One candidate remains for Lafayette Utilities System's new director. Does he get the job?

The path to hire the next Lafayette Utilities System director is unclear after two candidates withdrew leaving one internal applicant vying for the utility’s top job.

LUS Engineering and Power Supply Manager Jeff Stewart is the last man standing of the five who initially applied last year to become the utility’s first permanent director since 2018.

LUS Director: 3 engineers are in the running for Lafayette Utilities System director job, $250K salary

Stewart was a finalist for the position alongside James Jason Terry of the Kissimmee Utility Authority and Paul A. Jakubczak for the Fort Pierce Utilities Authority, both of Florida. Two additional applicants were previously removed from consideration after one withdrew and another was disqualified by LUS’s consulting engineer Burns & McDonnell.

Jeff Stewart
Jeff Stewart

Terry and Jakubczak were scheduled for interviews with subject matter experts for the LUS job this month, which have been canceled. LCG spokesperson Jamie Angelle could not say whether the pair gave any reasons for their withdrawal from the job search.

**Extracted data**.

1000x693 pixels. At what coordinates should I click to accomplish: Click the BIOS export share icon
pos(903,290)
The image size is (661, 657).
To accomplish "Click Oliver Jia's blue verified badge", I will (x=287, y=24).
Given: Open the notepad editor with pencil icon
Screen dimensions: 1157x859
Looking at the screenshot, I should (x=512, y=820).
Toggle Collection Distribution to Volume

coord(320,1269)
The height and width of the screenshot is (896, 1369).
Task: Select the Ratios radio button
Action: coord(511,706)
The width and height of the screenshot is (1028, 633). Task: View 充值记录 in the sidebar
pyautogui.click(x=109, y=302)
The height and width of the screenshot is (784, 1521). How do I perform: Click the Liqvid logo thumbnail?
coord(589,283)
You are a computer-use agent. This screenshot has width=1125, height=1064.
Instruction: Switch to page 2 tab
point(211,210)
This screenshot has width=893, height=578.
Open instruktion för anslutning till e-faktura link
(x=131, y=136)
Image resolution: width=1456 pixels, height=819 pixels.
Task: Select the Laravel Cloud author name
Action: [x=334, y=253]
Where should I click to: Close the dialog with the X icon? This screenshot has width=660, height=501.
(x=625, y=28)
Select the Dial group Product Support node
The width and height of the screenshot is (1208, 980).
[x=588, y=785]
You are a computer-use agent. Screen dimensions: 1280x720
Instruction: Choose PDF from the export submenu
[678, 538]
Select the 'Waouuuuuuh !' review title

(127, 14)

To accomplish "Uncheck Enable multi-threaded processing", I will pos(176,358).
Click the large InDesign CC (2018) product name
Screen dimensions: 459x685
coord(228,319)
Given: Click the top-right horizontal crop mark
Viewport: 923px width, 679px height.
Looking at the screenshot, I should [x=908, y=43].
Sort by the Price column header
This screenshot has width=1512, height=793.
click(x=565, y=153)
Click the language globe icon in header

**Task prompt**.
In the article on the search for a Lafayette Utilities System director, which firm disqualified one of the applicants? The entries are separate material and have no connection to the article.

**Task solution**.
Burns & McDonnell, LUS's consulting engineer.